Quelles solutions inventer pour trancher le dilemme ? Si l’esprit de chevalerie évoqué par l’auteur est adéquat, tant l’équilibre de la Pensée et de l’Epée, modéré par l’altruisme et la tempérance devraient contenir travers et excès, cette solution paraît difficilement transposable universellement aujourd’hui.
Il faut organiser l’État et la Société. Il faut, pour reprendre Montesquieu, apparaissant d’ailleurs dans Le Crépuscule des papillons que : « par la disposition naturelle des choses le pouvoir arrête le pouvoir. » Toute prétention à l’Unité Universelle prétend à la Totalité, prélude au totalitarisme. Quelques séparations sont donc nécessaires et pas seulement la séparation des pouvoirs. Avant, il faut assurer la distinction entre la Chose Publique et la Sphère privée, pour protéger l’Individu.

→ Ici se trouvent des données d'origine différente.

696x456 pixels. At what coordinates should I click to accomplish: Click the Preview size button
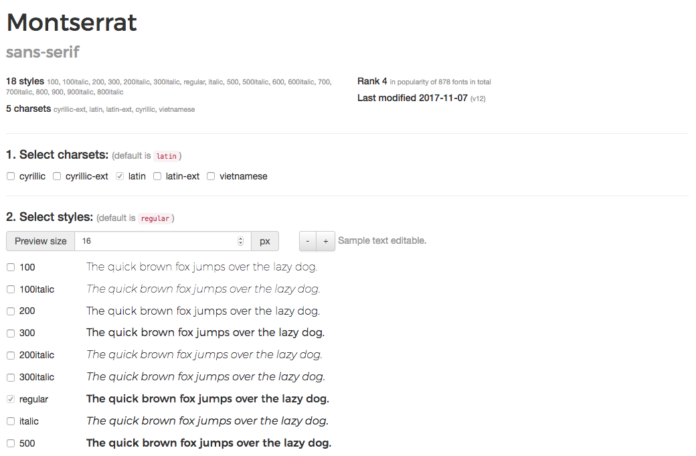(x=41, y=241)
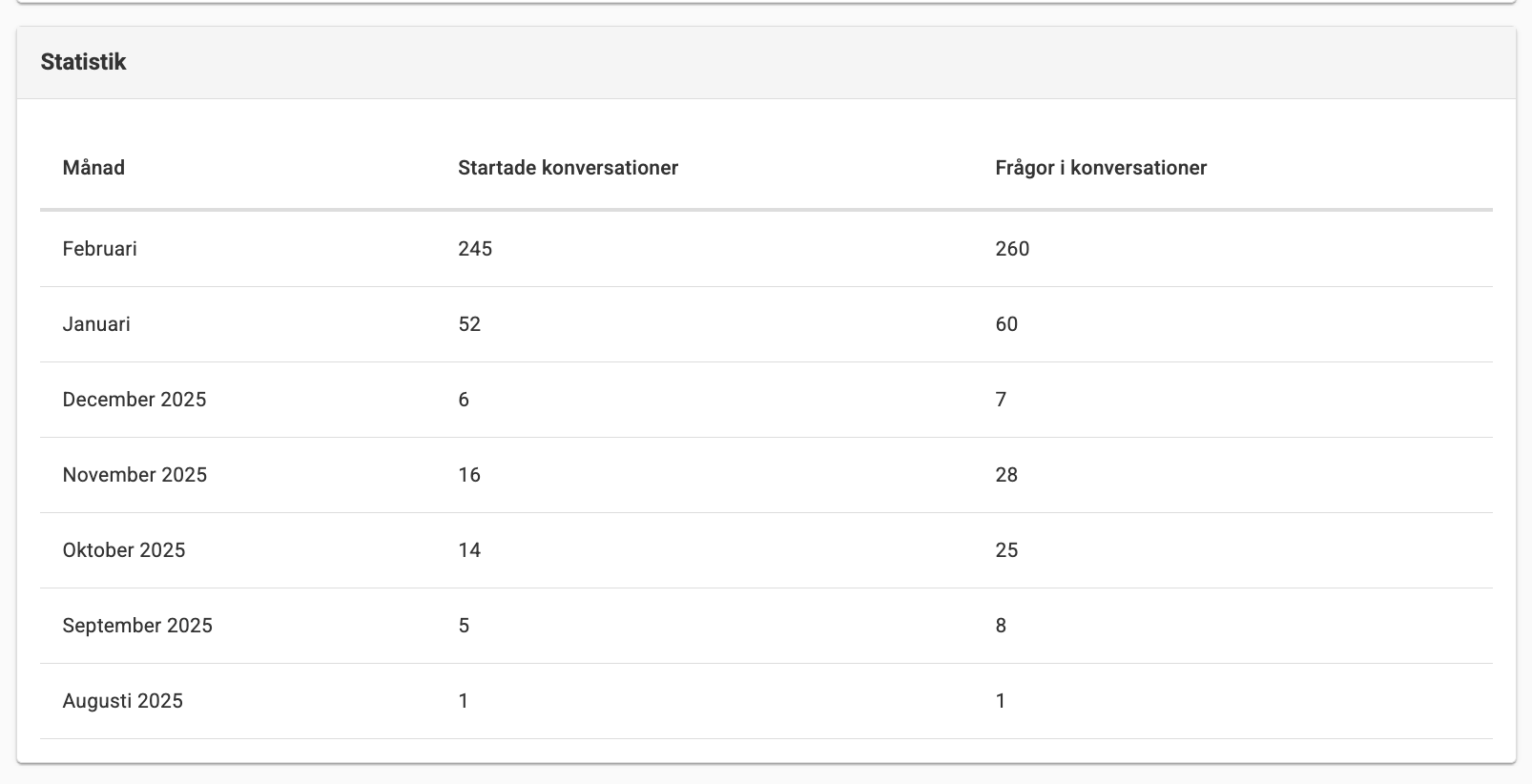
Task: Select the Månad column header
Action: point(93,168)
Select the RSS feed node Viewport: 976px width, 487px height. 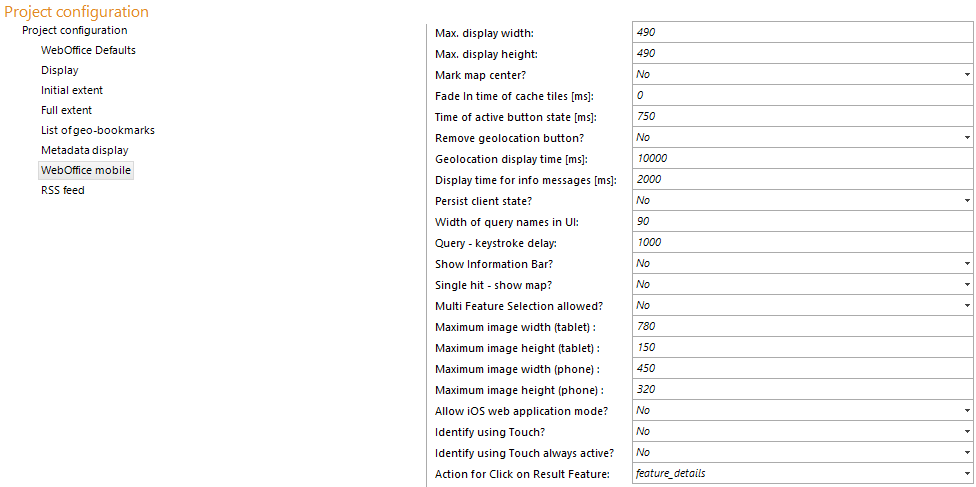tap(63, 190)
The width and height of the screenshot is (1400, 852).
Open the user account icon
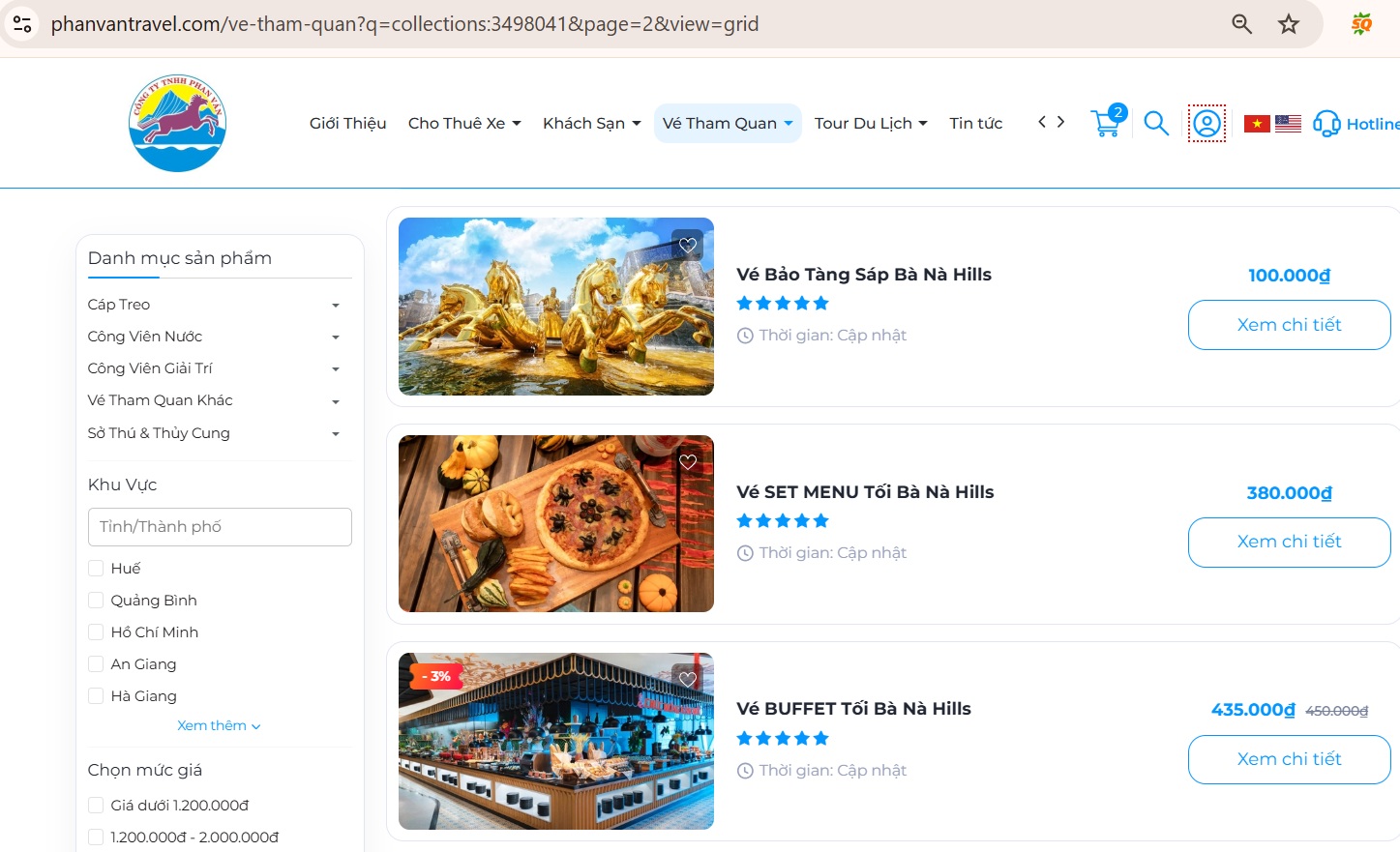(1206, 123)
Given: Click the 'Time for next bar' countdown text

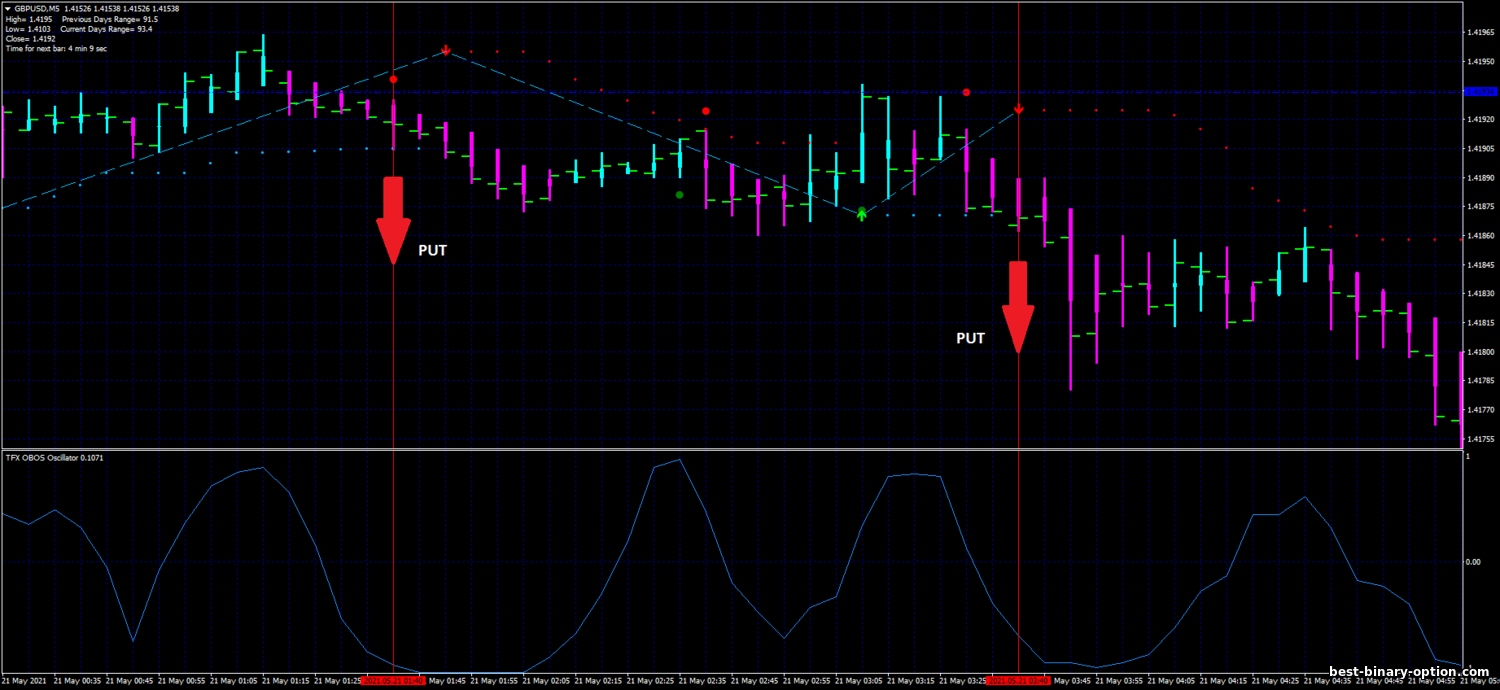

On ne peut faire de ce dernier le siège et l’assiette de droits et de libertés fondamentaux qu’en reconnaissant d’abord son existence différenciée de la collectivité. Il faut aussi instituer la séparation du Spirituel et du Temporel. Alors, et alors seulement, peuvent coexister, fois, dogmes divers au sein d’un corpus commun.
Marc FOUQUET
[i] Le Trésor convoité de l’ordre du temple, 2017 (Éditions Persée, collection Les Archives du temps). Abraham, une voix de paix au Moyen-Orient, 2018 (Éditions Edilivre – collection philosophie, sociologie).